**Exercise instructions**
Print exactly the lines that run from the first line of the material to the line containing "Task: Sort by 银行回单编号 sort arrows", both ends included, and skip the pictures.
** Opening Exercise material block **
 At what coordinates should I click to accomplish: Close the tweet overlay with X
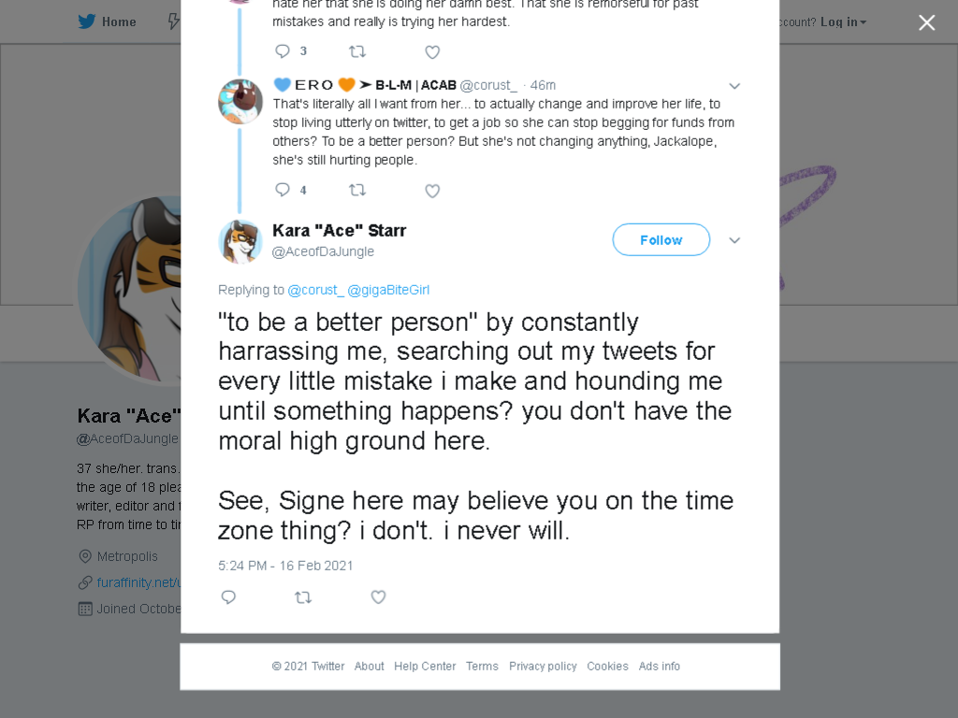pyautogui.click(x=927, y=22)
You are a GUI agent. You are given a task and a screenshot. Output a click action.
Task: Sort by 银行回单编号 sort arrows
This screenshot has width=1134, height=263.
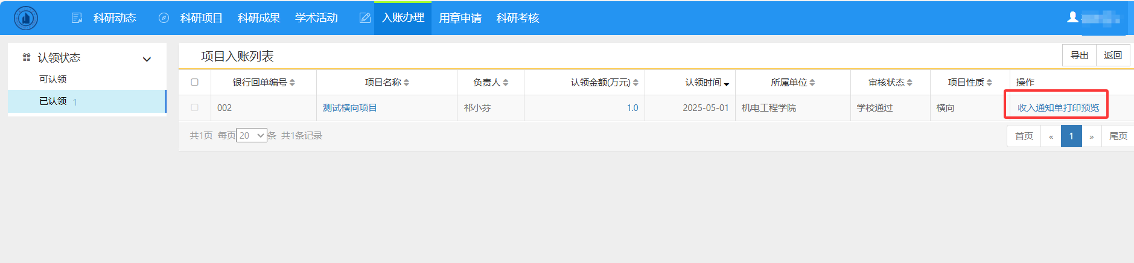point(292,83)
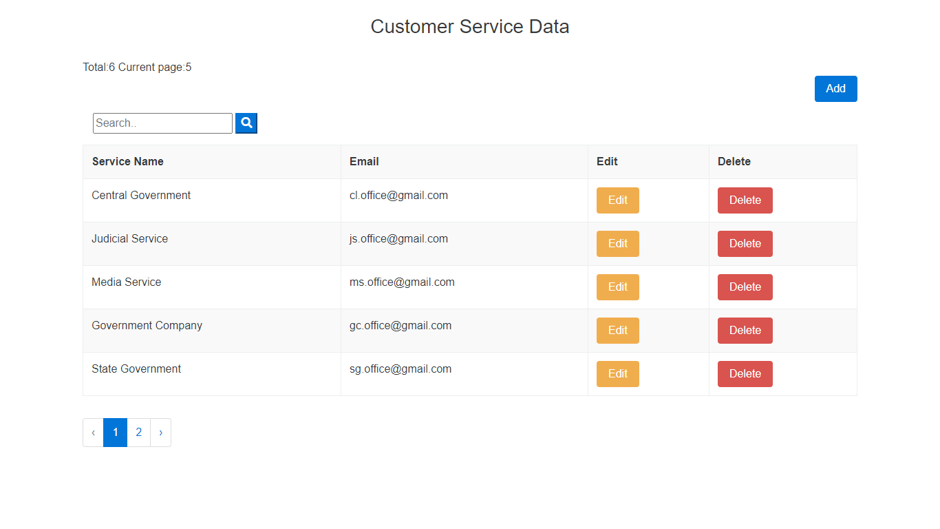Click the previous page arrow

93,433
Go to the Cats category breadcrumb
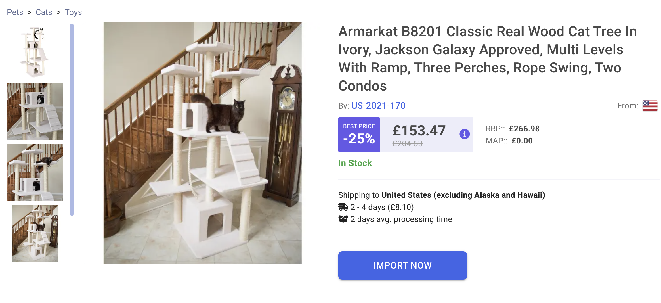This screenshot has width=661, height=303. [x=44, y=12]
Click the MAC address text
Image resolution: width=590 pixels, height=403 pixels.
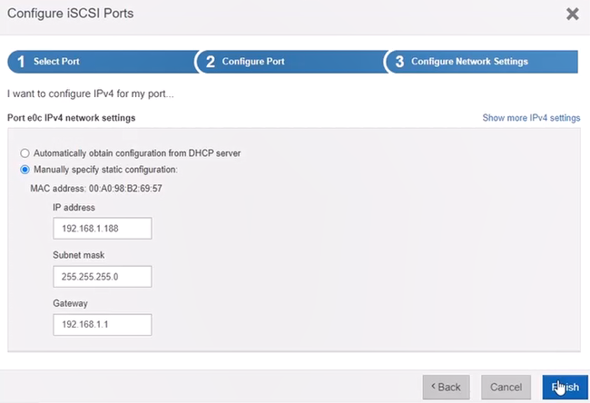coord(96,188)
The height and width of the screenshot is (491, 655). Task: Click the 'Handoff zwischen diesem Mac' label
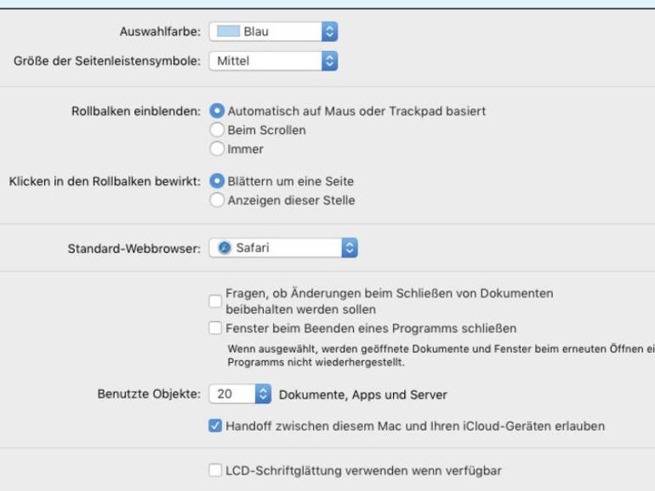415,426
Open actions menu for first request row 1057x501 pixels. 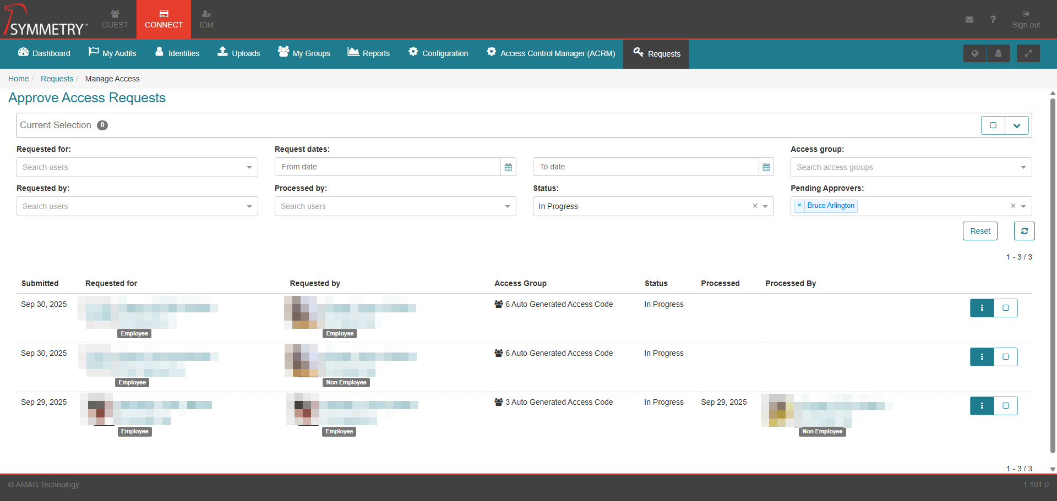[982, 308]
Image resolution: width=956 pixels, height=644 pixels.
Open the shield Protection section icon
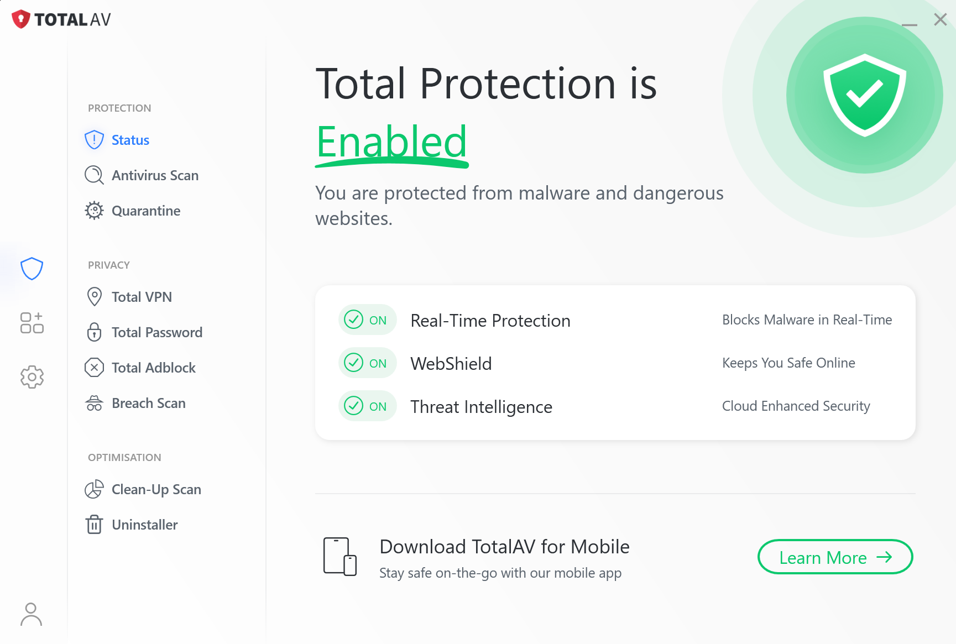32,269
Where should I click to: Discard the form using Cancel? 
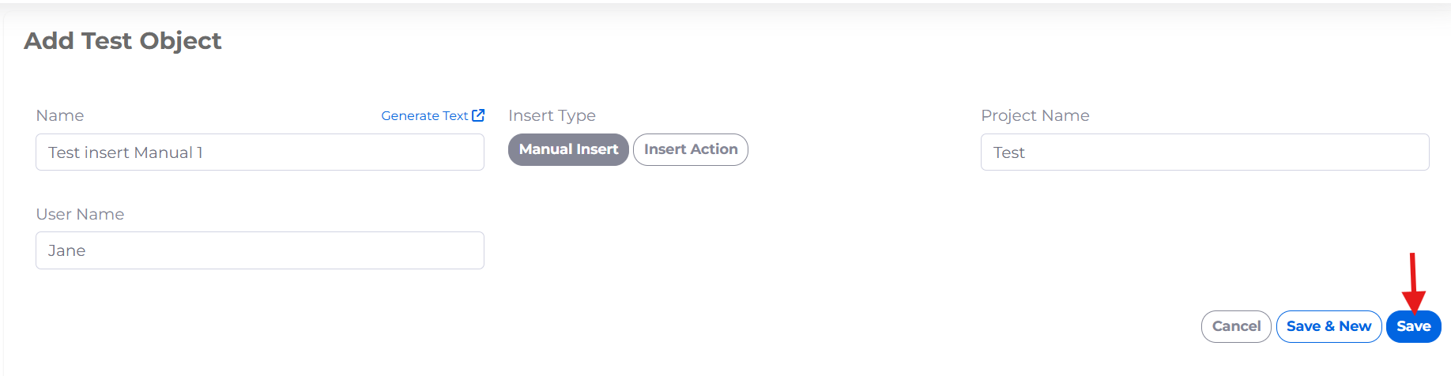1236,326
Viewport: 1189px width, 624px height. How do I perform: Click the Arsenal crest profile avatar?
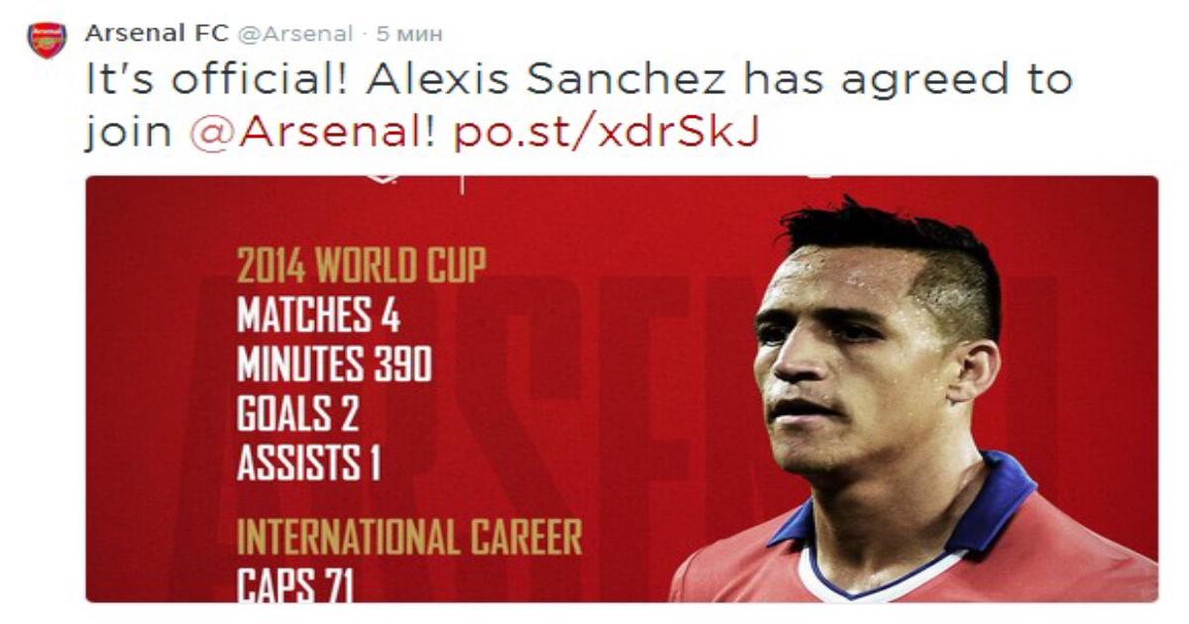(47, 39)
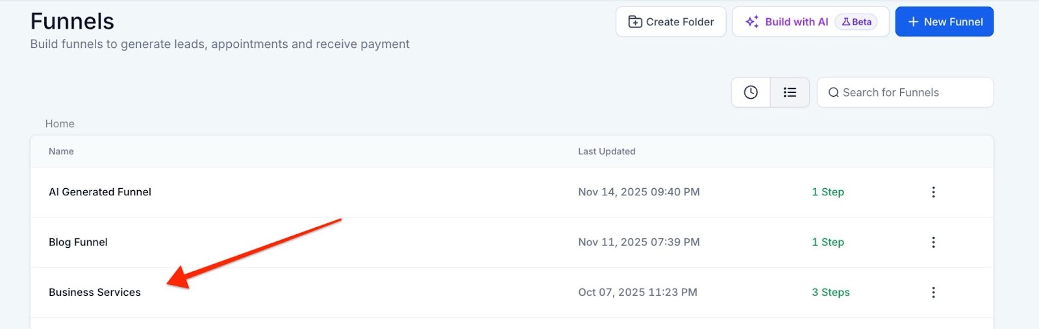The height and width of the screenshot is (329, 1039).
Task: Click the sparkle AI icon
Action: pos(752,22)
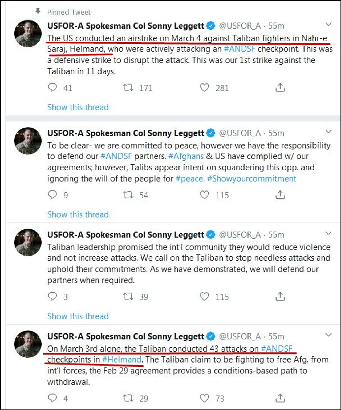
** Closing Exercise material block **
**Task answer**
 At what coordinates should I click to accomplish: Close the tweet overlay with X
pyautogui.click(x=927, y=22)
You are a GUI agent. You are given a task and a screenshot. Output a click action.
Task: Sort by 银行回单编号 sort arrows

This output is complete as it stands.